**COMPLETE O SEGUINTE:**
a – Atualize o excerto do blogue, começando em "quinta-feira, 12 de" e seguindo até "própria não tens.". Nesse trecho, substitua "misterioso" por "secreto".
b – Dê continuidade ao excerto do blogue a partir do ponto em que termina.

**SEGMENTO DE TEXTO:**
·····
Distante, distante, distante, neste dia cinzento em que, de facto, o tempo está a viver-me. Há coisas pouco amáveis, com efeito.

sexta-feira, 20 de fevereiro de 2004

 
Para, de alguma maneira, arranjar um pequeno intervalo neste estudo dos "Não-lugares - antropologia da supermodernidade" do Marc Augé, deixo aqui (com um café) mais este belo poema de amor de J.L.Borges do livro Fervor de Buenos Aires, 1923:
Eu haverei de erguer a vasta vida
que ainda é o teu espelho:
cada manhã hei-de reconstruí-la.
Desde que te afastaste,
quantos lugares se tornaram vãos
e sem sentido, iguais
a luzes acesas de dia.
Tardes que te abrigaram a imagem,
música em que sempre me esperavas,
palavras desse tempo,
terei de as destruir com as minhas mãos.
Em que ribanceira esconderei a alma
pra que não veja a tua ausência,
que como um sol terrível, sem ocaso,
brilha definitiva e sem piedade?
A tua ausência cerca-me
como a corda à garganta.
O mar ao que se afunda.

 
A leitura do "Non-places" absorve-me todo o tempo. Conseguir debitar alguma coisa neste blog é o resultado de uma imensa arquitectura temporal... (problema interessante para os arquitectos).

quinta-feira, 12 de fevereiro de 2004

 
Nem a intimidade da tua fronte clara como uma festa,
nem o hábito do teu corpo, ainda de menina e misterioso e tácito,
nem a sucessão da tua vida assumindo palavras ou silêncios
serão favor tão misterioso
como olhar o teu sono envolvido
na vigília dos meus braços:
Virgem milagrosamente outra vez, pela virtude absolutória do sono,
serena e resplandecente como a alegria que a memória escolhe,
dar-me-ás essa margem da tua vida que tu própria não tens.
Entregue à serenidade,
divisarei essa praia última do teu ser
e ver-te-ei acaso pla primeira vez
como Deus te verá,
já dissipada a ficção do Tempo,
sem o amor, sem mim.

J.L.Borges in Lua defronte, 1925.

quarta-feira, 11 de fevereiro de 2004

 

CADERNOS DA GRAVURA (4)
·····
**EXCERTOS DE DADOS:**
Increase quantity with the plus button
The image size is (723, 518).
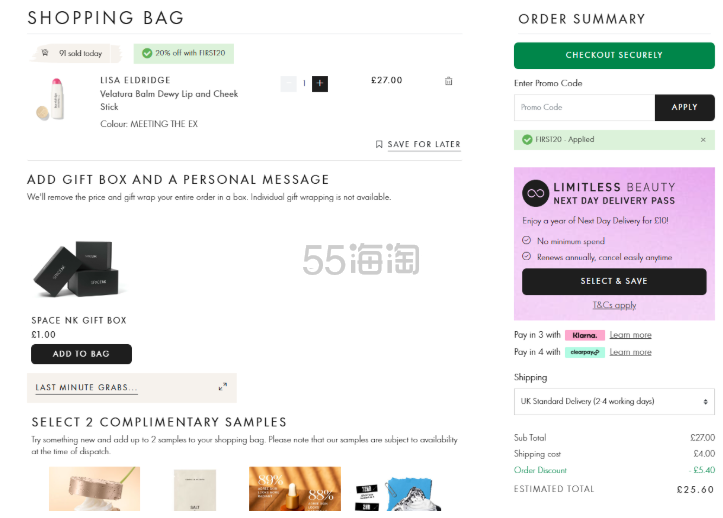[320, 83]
·····
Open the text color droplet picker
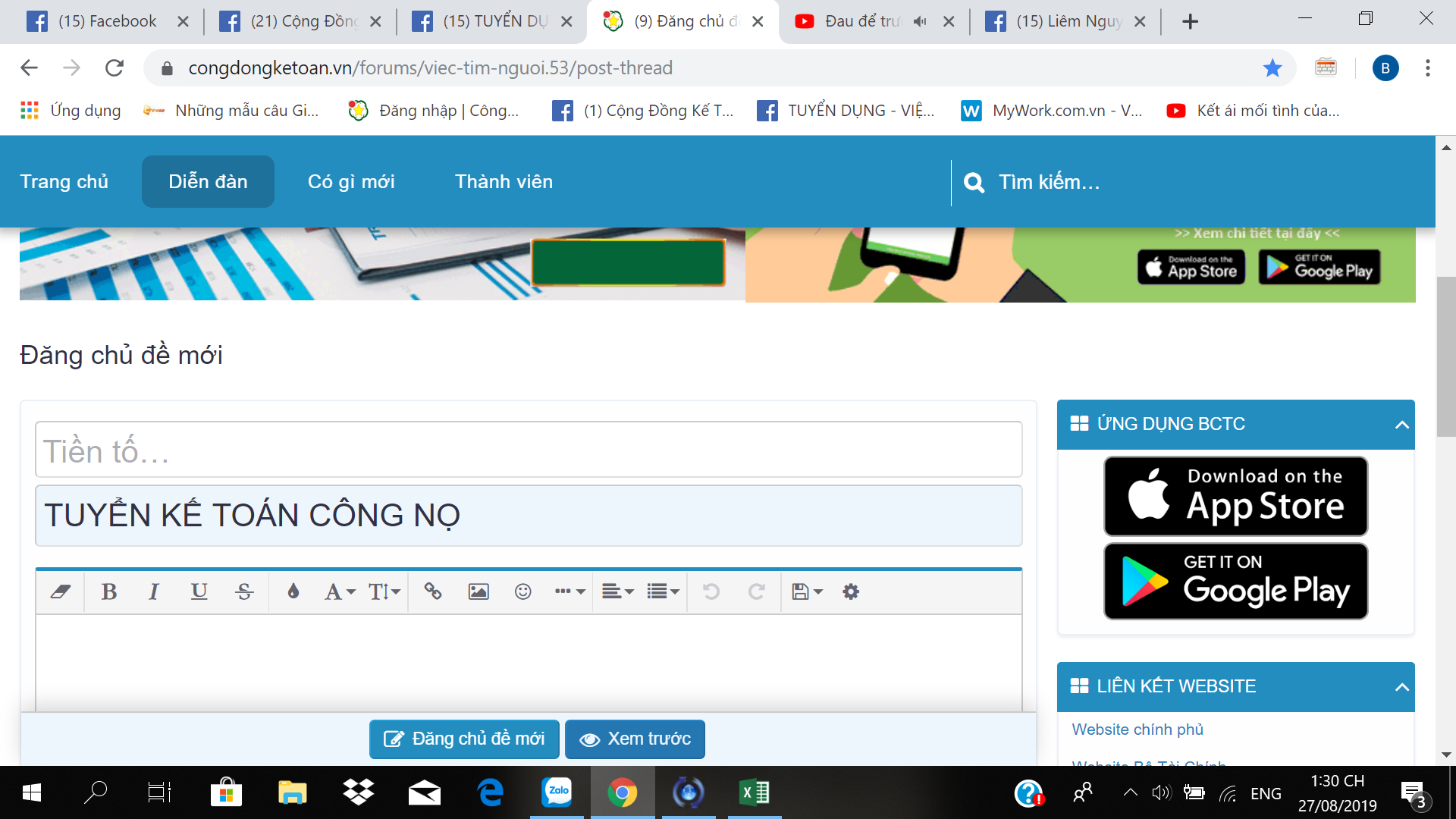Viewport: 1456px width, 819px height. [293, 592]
·····
**RESPOSTAS POR TAREFA:**
a –
quinta-feira, 12 de fevereiro de 2004

 
Nem a intimidade da tua fronte clara como uma festa,
nem o hábito do teu corpo, ainda de menina e secreto e tácito,
nem a sucessão da tua vida assumindo palavras ou silêncios
serão favor tão secreto
como olhar o teu sono envolvido
na vigília dos meus braços:
Virgem milagrosamente outra vez, pela virtude absolutória do sono,
serena e resplandecente como a alegria que a memória escolhe,
dar-me-ás essa margem da tua vida que tu própria não tens.

b –
Ainda a multiplicação de imagens
No capítulo “Terminologie – Principes généraux” do livro de Ales Krejca “Les Techniques de la Gravure” é-nos dito: Le terme «gravure» dérive du grec graphein qui signifie écrire ou dessiner, et recouvre, dans sa plus large acception la transposition de formes vues ou ressenties en un système de lignes, de points et de surfaces. Au sens strict, il s’agit du passage créateur d’un dessin artistique libre à l’élaboration d’un matériau approprié dans le but d’en obtenir l’empreinte, c’est-à-dire de produire un certain nombre d’exemplaires de l’oeuvre.
Há aqui a adição de um conjunto de curiosos conceitos que fazem a reflexão passar para códigos outros, como a escrita ou a obra ou o exemplar (fazendo-me sempre lembrar a rigorosa distinção que J.L. Borges faz entre o espelho e a réplica), mantendo-se, no entanto, a ideia de transposição e de produção da multiplicação através de “um certo número de exemplares”.
Acentua-se, assim, este “cordão umbilical” da coisa gravada com a multiplicação por transposição.

 

CADERNOS DA GRAVURA (3)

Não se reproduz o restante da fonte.